Two farm families that operate retail stores say business has changed since the onset of coronavirus.

Ken Heiman’s family operates dairy farms, makes cheese at Nasonville Dairy and operates Weber’s Farm Store in Marshfield, Wisconsin.  He tells Brownfield the farm store is a lot busier now, and the traffic is spread out instead of getting swamped right after school is out.  Heiman says they bottle their own milk, and sales volumes are high. “The stores downtown had put down that, you know, one gallon limit per call and I don’t care. You can come out by us and if you want twenty gallons, I’ll give you twenty gallons. If you want thirty, I’ll give you thirty. I don’t care.”

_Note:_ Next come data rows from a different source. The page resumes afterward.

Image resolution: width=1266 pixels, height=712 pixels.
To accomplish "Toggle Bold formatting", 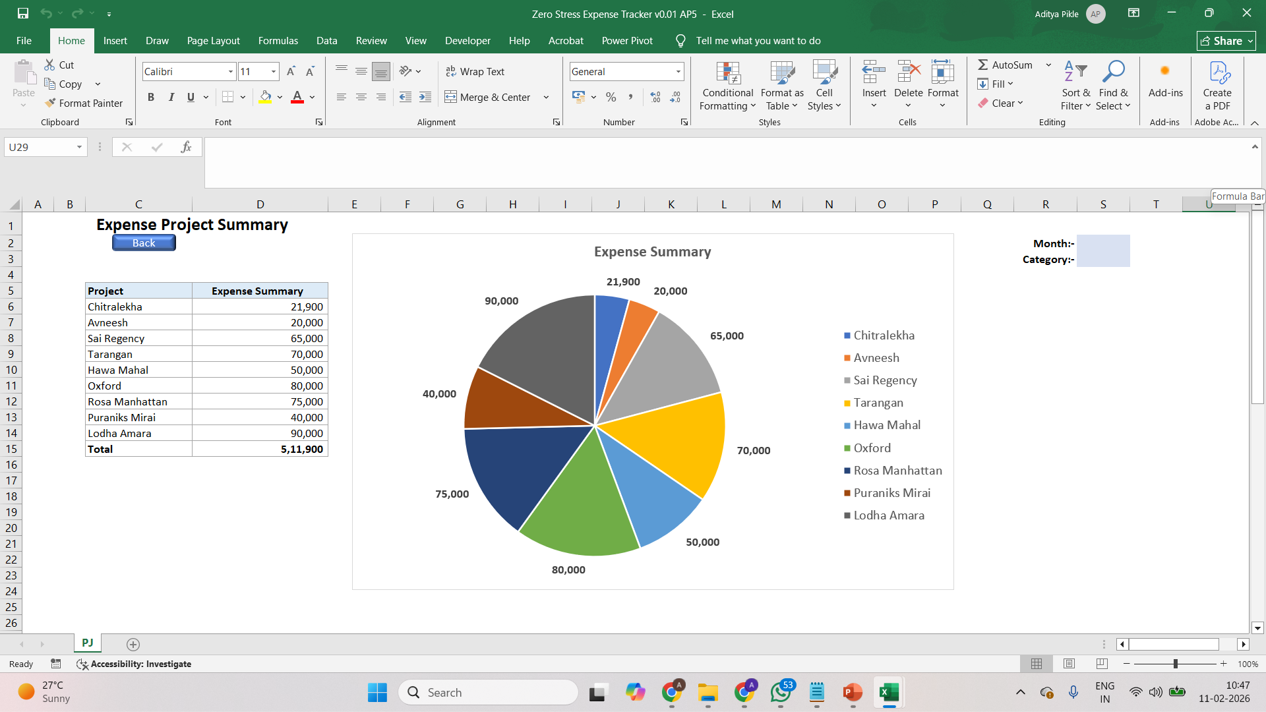I will [151, 98].
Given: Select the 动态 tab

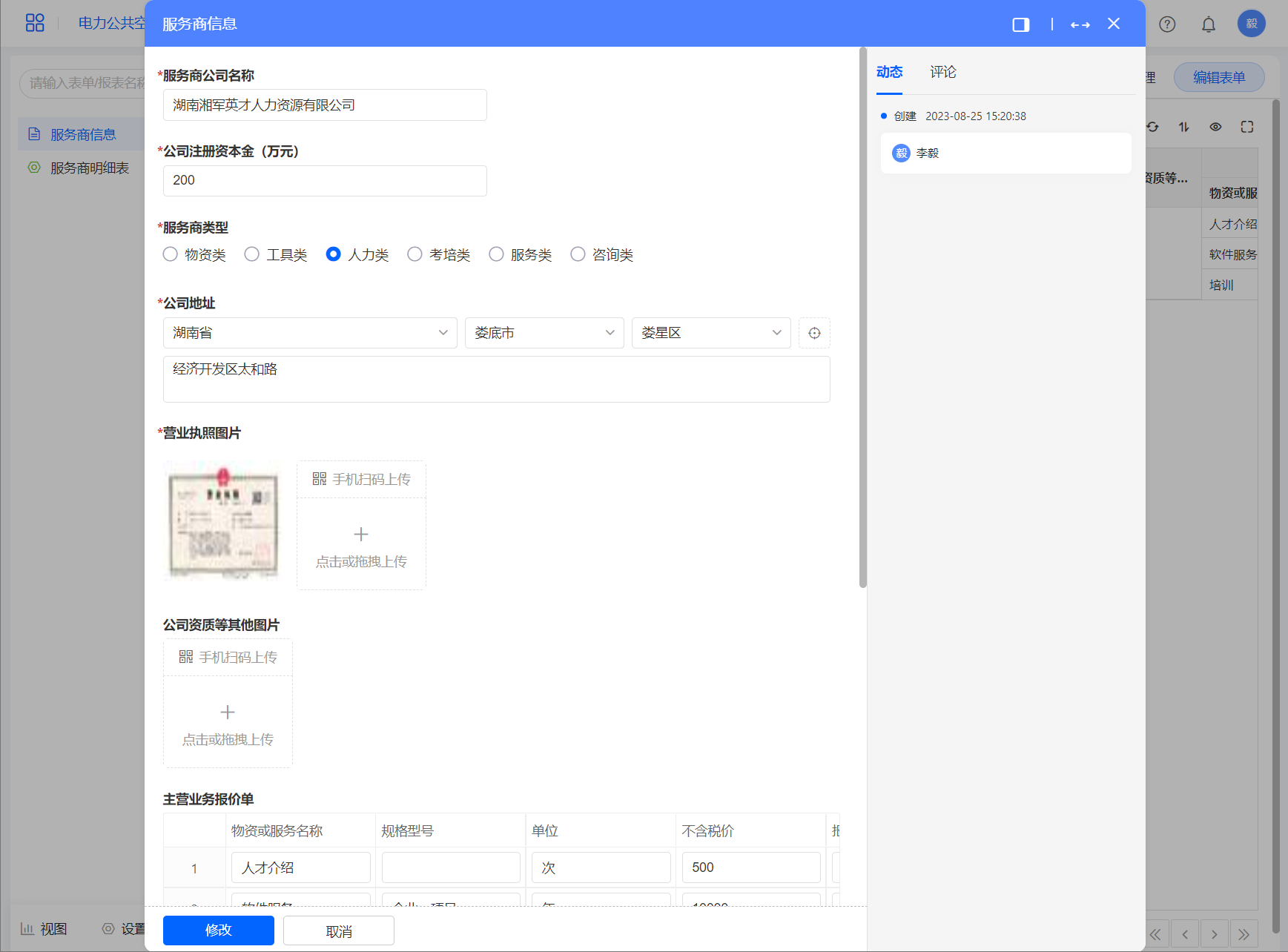Looking at the screenshot, I should click(x=889, y=72).
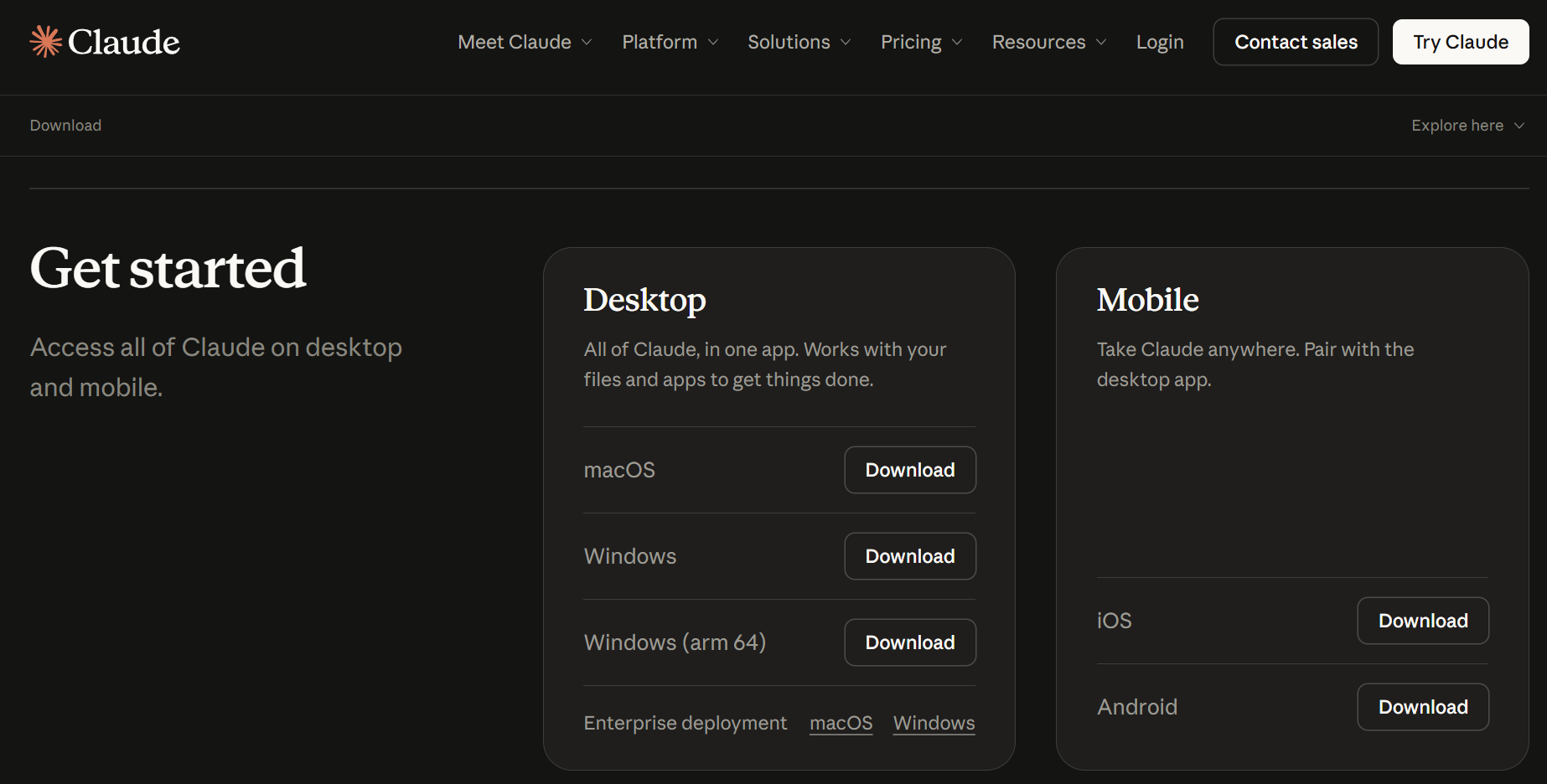Download the iOS mobile app

[1422, 621]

Jake Feltz with Feltz Family Farm and Dairy Store in Stevens Point, Wisconsin also tells Brownfield they noticed a change in consumer buying once the cancellations and isolation began. “It was busier with the number of people, so there were more people. At this point now, I would say there are less people but their transactions are larger, so its less people but they’re buying a lot more at a time.”

Feltz says since the outbreak, they’ve sold a lot more milk, eggs, and their own black Angus beef sales have surprised them. “The first two-and-a-half months of the year, that was a very rare sell. Kind of once the virus started coming on, we sold all of them. We had about fifteen boxes and those sold out really fast.”

Feltz says they can’t get their beef processed and packaged fast enough to keep up with demand, but other meat and dairy products are selling well.  Heiman says their milk bottling plant is busier than normal, and he’s glad they invested in a drive-up window at their store.